Original Post By Michael DeBlis. The IRS has authority to assert FBAR civil penalties. Contrary to popular belief, an FBAR violation doesn’t automatically mean that a penalty will be asserted. Examiners are expected to exercise discretion, taking into account the facts and circumstances of each case, in determining whether penalties should be asserted. For example, the examiner may determine that the facts do not justify asserting a penalty. In that case, the examiner will issue an FBAR warning letter, Letter 3800.
According to IRM 22.214.171.124, the sole purpose of the FBAR penalty is to promote compliance with the FBAR reporting and recordkeeping requirements.
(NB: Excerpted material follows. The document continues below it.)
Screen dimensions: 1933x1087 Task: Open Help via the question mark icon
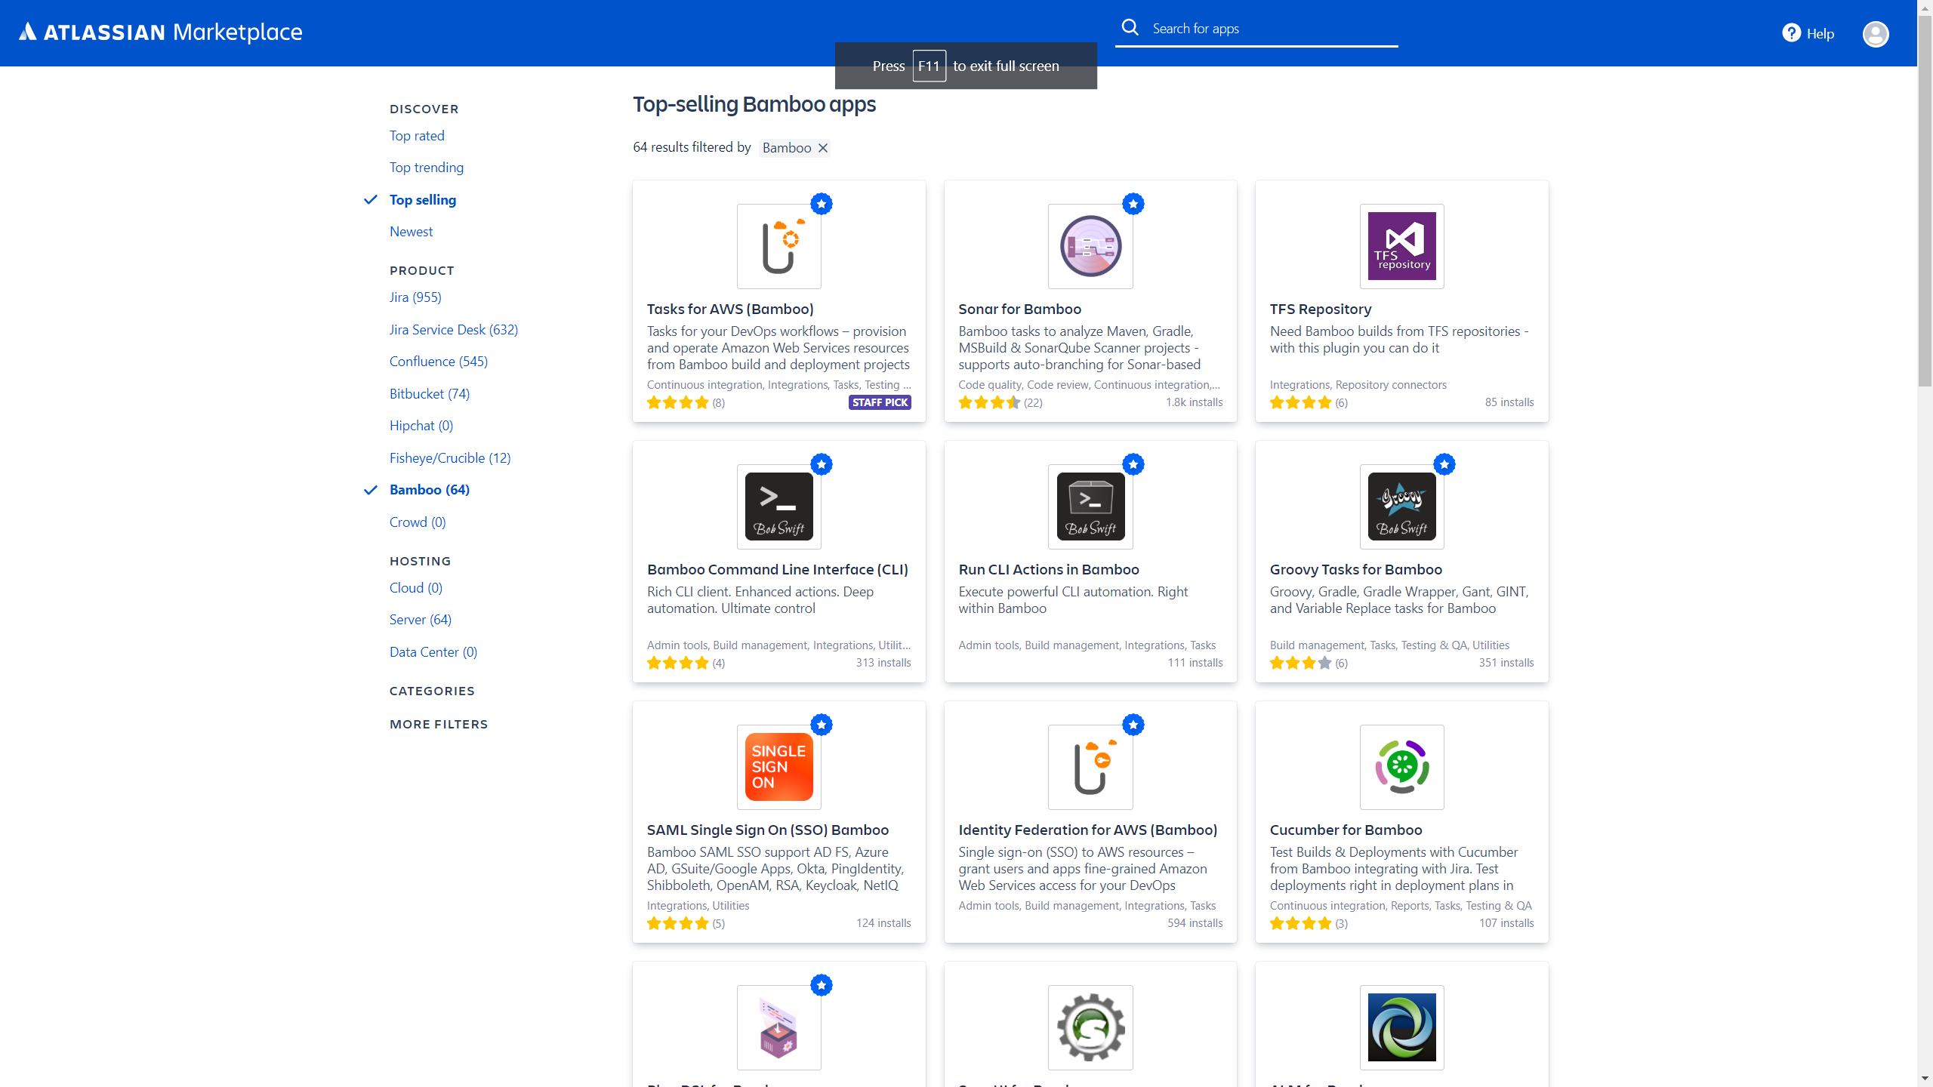coord(1791,33)
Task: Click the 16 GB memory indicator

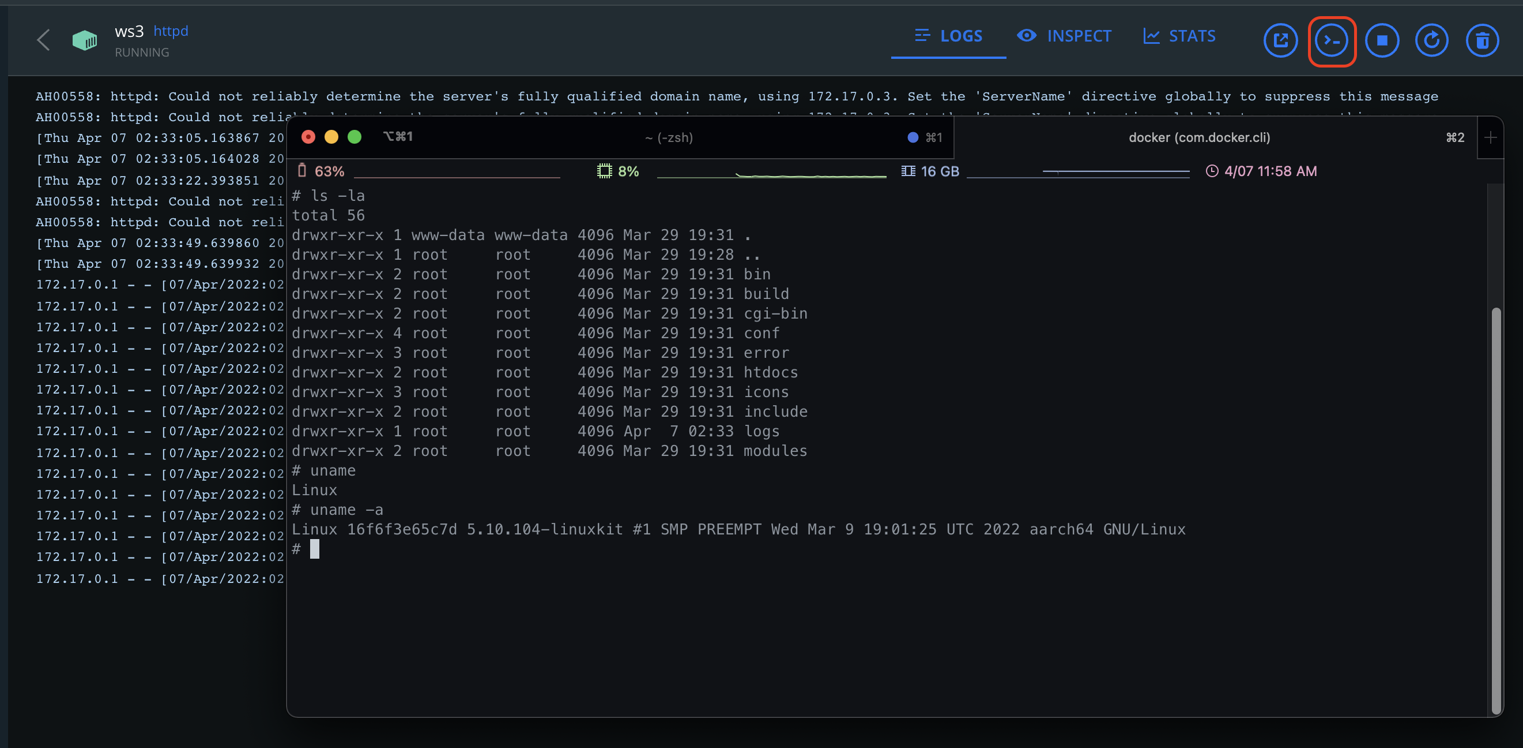Action: (x=930, y=171)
In exercising their discretion, examiners should consider whether issuing a warning letter and securing delinquent FBARs, rather than asserting a penalty, will achieve the desired result of improving compliance in the future.
Other factors to be considered when applying examiner discretion include:
- whether the person who committed the violation has been previously issued a warning letter or has been assessed the FBAR penalty;
- the nature of the violation and the amounts involved; and
- the cooperation of the taxpayer during the examination.
To the extent that a penalty is warranted, there are two types: non-willful and willful. Both types have varying upper limits, but no floor. As you might imagine, willful FBAR penalties are greater than nonwillful penalties. For example, the maximum nonwillful FBAR penalty is $ 10,000. And the maximum willful FBAR penalty is the greater of (a) $ 100,000 or (b) 50% of the total balance of the foreign account.
In the same way that the decision to impose a FBAR penalty is discretionary, so too is the decision for what the actual amount of that penalty should be. Because FBAR penalties do not have a set amount, the IRS has developed penalty mitigation guidelines to assist examiners in exercising their discretion in applying these penalties. The mitigation guidelines apply to both nonwillful and willful penalty amounts.
The mitigation guidelines are only intended as an aid for the examiner in determining an appropriate penalty amount. Indeed, the examiner may determine that a lesser penalty amount than the guidelines would otherwise provide is appropriate. At the same time, the examiner might determine that the penalty should be increased.
Under the guidelines, the penalty amount is tied to a predetermined maximum aggregate balance for all accounts to which the violations relate. For example, under the nonwillful penalty guidelines, if the maximum aggregate balance for all accounts to which the violations relate did not exceed $ 50,000 at any time during the year, a Level I Nonwillful penalty applies. The corresponding penalty is $ 500 for each violation, not to exceed a total of $ 5,000 in penalties.
How does a person determine whether he qualifies for mitigation? There are four threshold conditions:
- The person must have no history of criminal tax or Bank Secrecy Act convictions for the preceding ten years and have no history of prior FBAR penalty assessments;
- No money passing through any of the foreign accounts associated with the person can be from an illegal source or used to further a criminal purpose;
- The person must have cooperated during the examination; and
- The IRS must not have determined a fraud penalty against the person for an underpayment of income tax for the year in question due to the failure to report income related to any amount in a foreign account.
Most taxpayers qualify for mitigation. If the examiner determines that the taxpayer’s failure to disclose his offshore accounts was not willful, then the nonwillful mitigation guidelines apply. But if the examiner determines that the taxpayer’s failure to disclose his offshore accounts was willful, then the willful mitigation guidelines apply.